Whether they’re providing a solution for employees, customers, contractors, or partners, organisations have to manage a suite of tools and applications—and the infrastructure that supports them. But they shouldn’t have to build it all themselves. From the growing infrastructure-as-a-service (IaaS) and software-as-a-service (SaaS) space, companies can now select which parts of their architecture must be built in-house and which should be offloaded to a vendor so that they can better focus on their own core competencies.

At Okta, this is something we think about all the time. In this whitepaper, we’ll use the lenses of scalability, security, and reliability to discuss where we have opted to rely on other providers and vendors. We’ll cover how that’s supported us in building our services. We’ll also address how we’ve architected our solution and the investments we’ve made to remain agile and efficient to better serve our customers. We hope this look under the hood provides insights that help you make decisions about what’s core to serving your customers.

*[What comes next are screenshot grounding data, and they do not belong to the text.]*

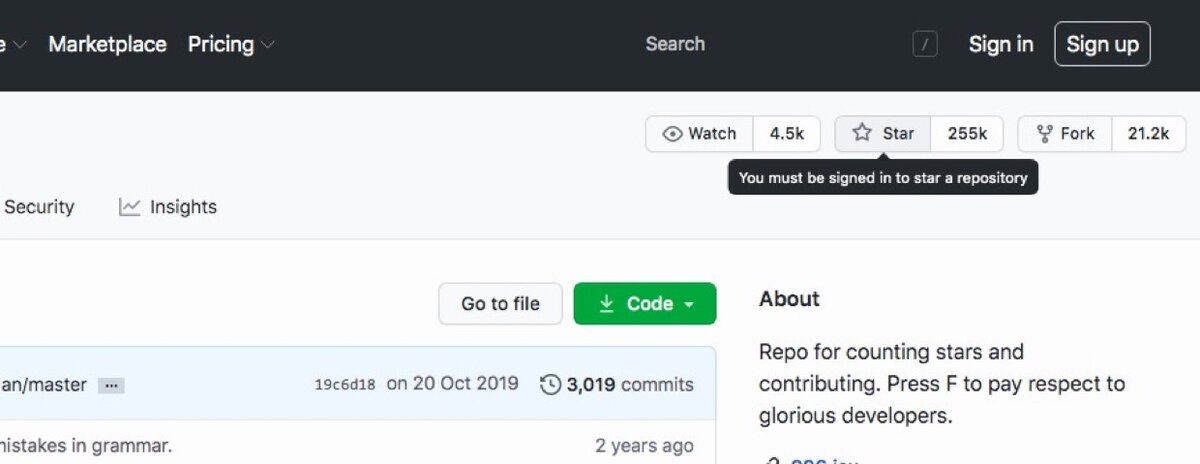Screen dimensions: 1200x464
Task: View the 255k stargazers count
Action: 967,134
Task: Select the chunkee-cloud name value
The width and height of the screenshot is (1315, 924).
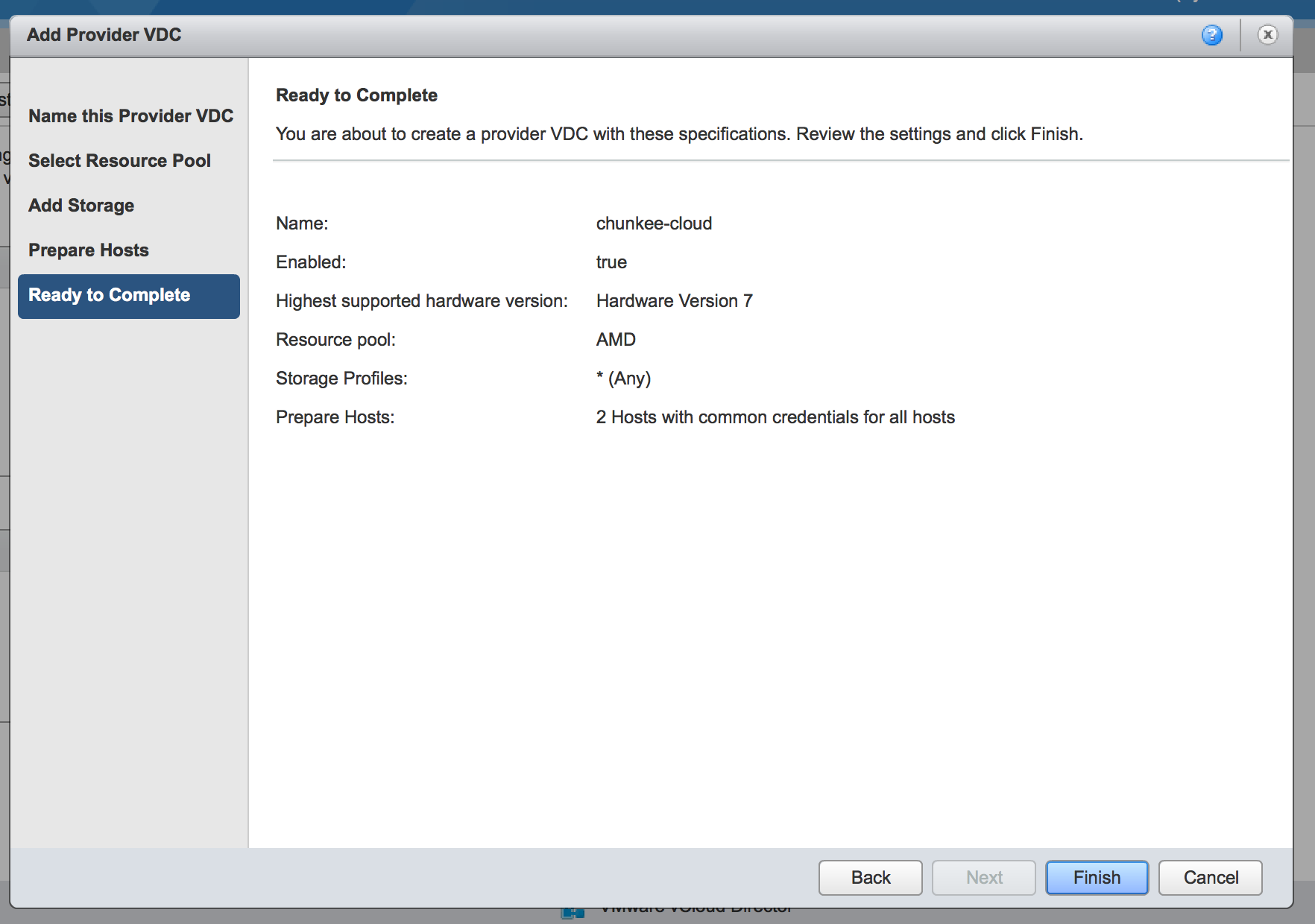Action: point(654,224)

The building blocks of scalable infrastructure

Over the last few years, our approach to scaling infrastructure at Okta has focused primarily on investments in horizontal and vertical scaling and a cell-based architecture. Within this framework, each cell is a combination of components and services that can communicate with each other. At Okta, every cell is an isolated, shared-nothing, identical replica of our infrastructure, spanning routers and load-balancers within our edge to databases. 

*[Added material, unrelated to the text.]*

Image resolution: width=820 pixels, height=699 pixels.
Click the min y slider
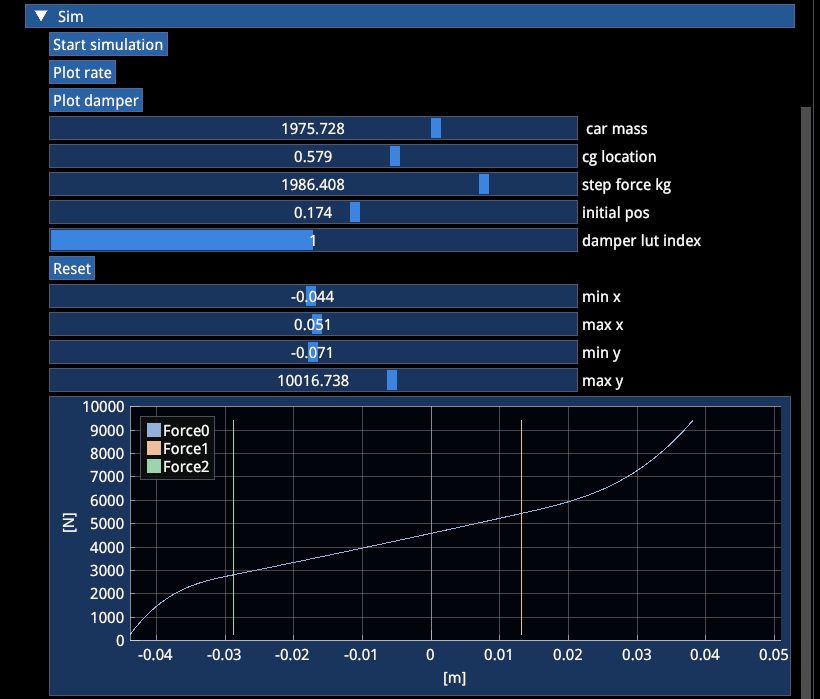313,353
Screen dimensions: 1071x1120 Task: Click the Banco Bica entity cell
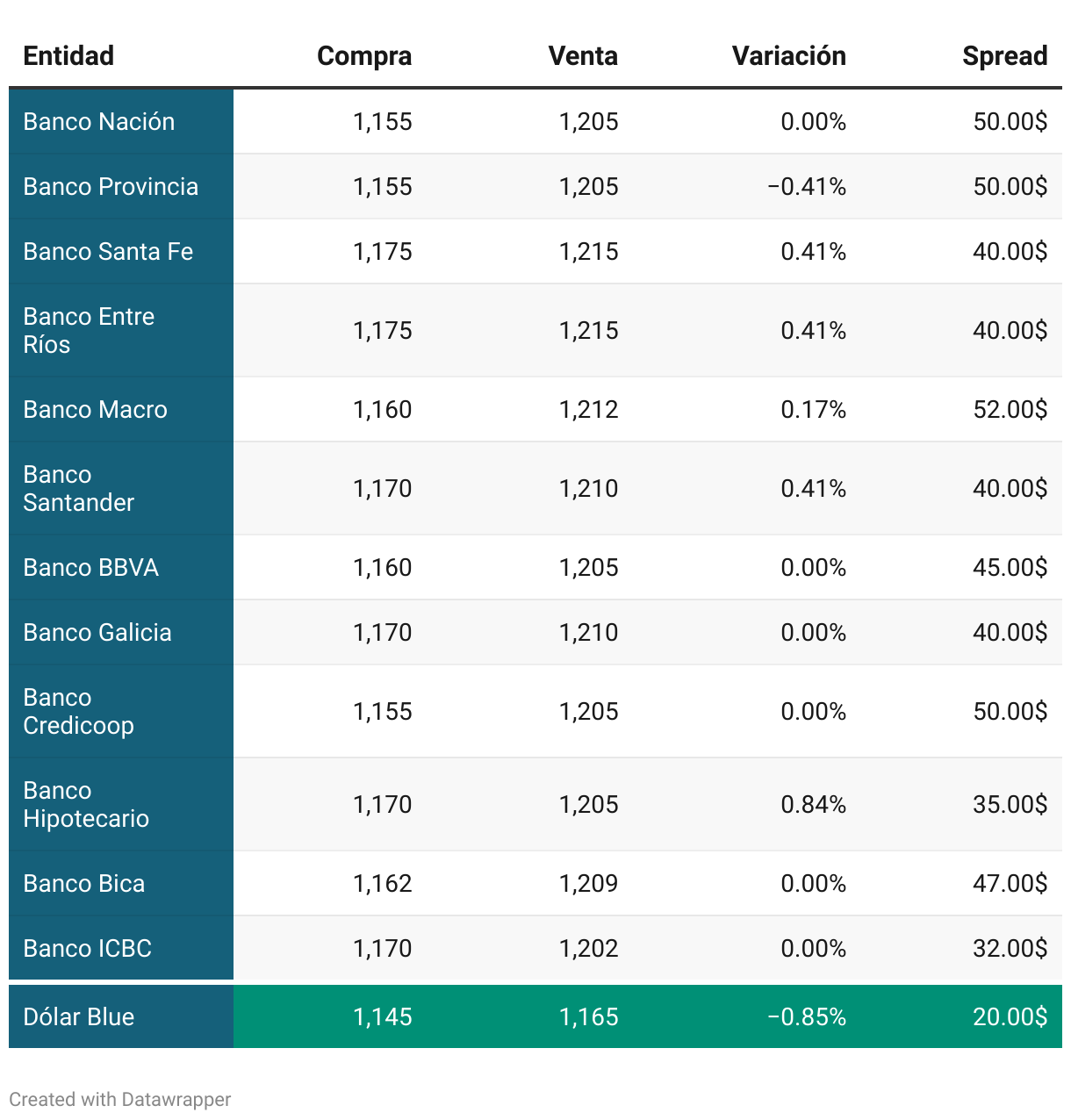[x=84, y=884]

This approach has led to a number of benefits. It’s allowed us to minimize the impact of disruptions through fault isolations. And building this architecture across Amazon Web Services (AWS) regions allows us to offer Okta products and services in multiple geographies and multiple compliance environments including North America, Europe, or Australia and Japan. We have also created our first cell on Google Cloud Platform (GCP) and plan to continue diversifying infrastructure across hyperscalers, geographies, and compliance environments.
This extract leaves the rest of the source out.